- DATA FOR REVIEW:
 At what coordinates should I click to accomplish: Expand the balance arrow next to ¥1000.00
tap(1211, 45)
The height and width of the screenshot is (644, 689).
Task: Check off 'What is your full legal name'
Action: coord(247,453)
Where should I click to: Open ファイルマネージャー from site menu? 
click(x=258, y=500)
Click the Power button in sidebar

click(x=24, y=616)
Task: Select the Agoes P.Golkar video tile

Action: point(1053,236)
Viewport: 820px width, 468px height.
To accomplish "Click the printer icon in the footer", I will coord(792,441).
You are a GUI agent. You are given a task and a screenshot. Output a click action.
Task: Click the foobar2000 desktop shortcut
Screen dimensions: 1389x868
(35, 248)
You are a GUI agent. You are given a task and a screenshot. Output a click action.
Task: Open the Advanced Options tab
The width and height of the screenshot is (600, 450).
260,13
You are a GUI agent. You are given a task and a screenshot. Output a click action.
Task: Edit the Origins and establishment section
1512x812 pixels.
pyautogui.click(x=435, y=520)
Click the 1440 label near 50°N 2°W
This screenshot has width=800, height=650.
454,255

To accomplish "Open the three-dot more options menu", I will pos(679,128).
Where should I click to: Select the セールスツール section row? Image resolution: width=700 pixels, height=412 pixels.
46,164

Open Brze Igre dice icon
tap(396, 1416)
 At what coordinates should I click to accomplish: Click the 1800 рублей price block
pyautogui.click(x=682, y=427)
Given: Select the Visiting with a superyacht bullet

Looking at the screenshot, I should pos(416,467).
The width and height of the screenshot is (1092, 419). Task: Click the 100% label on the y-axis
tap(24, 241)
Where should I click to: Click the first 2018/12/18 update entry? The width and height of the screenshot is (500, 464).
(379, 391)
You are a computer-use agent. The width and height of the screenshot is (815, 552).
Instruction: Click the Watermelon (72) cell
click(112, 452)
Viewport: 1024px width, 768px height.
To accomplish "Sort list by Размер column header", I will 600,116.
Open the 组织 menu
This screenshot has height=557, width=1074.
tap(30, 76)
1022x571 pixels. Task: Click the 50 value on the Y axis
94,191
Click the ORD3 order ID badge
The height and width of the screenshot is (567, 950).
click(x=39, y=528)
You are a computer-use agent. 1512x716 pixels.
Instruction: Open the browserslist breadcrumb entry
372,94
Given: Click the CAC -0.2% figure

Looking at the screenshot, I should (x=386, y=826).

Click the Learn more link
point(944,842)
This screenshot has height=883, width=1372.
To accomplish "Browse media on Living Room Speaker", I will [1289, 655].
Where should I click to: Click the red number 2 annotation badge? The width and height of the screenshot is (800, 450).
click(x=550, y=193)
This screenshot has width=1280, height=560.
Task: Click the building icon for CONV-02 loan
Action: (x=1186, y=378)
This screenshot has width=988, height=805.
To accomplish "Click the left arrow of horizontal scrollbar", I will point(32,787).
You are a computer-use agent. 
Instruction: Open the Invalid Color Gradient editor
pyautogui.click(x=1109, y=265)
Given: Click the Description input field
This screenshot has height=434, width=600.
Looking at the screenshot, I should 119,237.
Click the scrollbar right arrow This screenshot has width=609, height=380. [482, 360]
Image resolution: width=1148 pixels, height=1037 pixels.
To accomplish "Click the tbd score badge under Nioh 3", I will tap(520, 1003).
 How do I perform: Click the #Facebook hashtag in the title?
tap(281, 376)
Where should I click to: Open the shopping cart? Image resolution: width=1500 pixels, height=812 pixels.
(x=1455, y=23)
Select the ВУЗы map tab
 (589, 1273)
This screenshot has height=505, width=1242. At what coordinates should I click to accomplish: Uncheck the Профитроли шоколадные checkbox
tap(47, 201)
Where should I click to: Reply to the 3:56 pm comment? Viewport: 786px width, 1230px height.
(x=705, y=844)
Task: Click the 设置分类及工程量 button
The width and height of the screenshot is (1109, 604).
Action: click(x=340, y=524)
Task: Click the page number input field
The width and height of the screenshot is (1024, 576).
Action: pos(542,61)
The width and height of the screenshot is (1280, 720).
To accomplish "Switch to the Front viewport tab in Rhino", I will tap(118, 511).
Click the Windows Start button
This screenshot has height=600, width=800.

- WHAT TO PRODUCE:
Your answer should be each line of the data that contains the word "field", copied as it stands.

- RESPONSE FOR THIS EXERCISE:
Given: Click the Description input field
Task: Click the page number input field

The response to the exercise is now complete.